## Exercise instructions
Filter the lines below, copying only those with the string "Task".

[Data in this exercise — start]

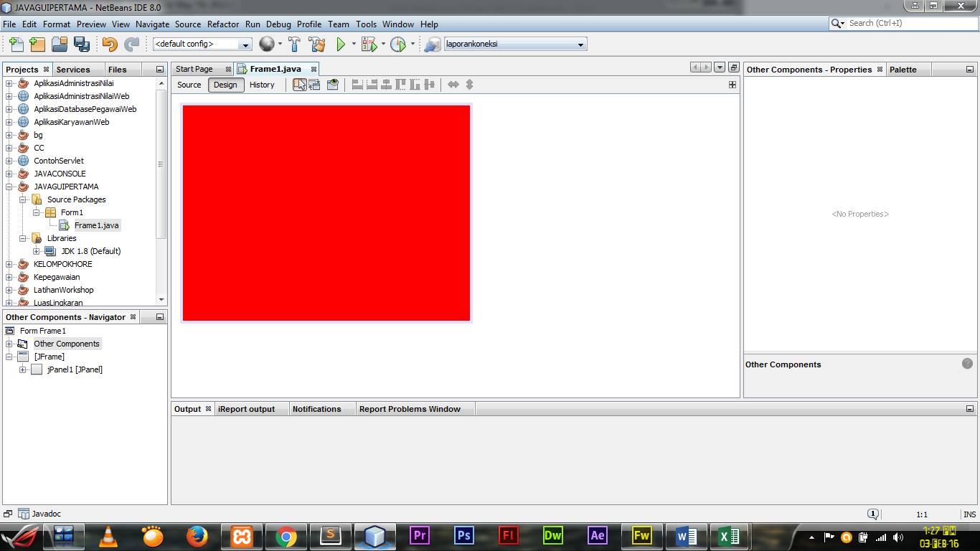Click the New File icon
980x551 pixels.
point(17,44)
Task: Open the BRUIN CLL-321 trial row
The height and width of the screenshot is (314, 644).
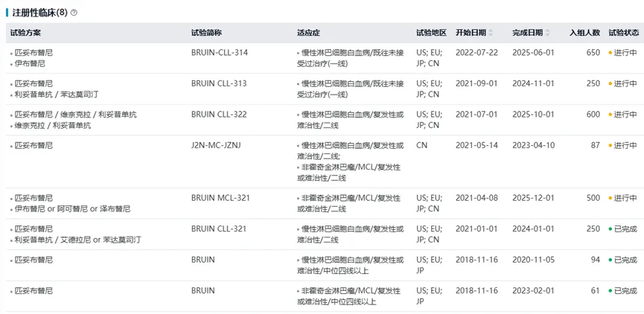Action: (219, 229)
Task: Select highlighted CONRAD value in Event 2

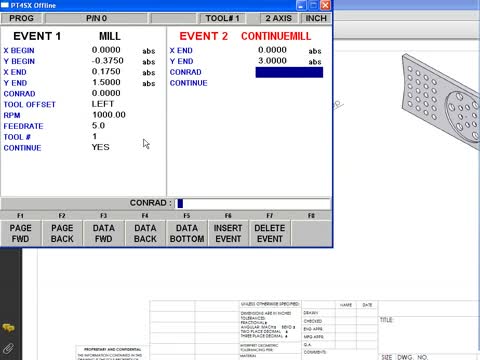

[Data in this exercise — finish]

## Response for this exercise
Task: Open the BRUIN CLL-321 trial row
Task: Select highlighted CONRAD value in Event 2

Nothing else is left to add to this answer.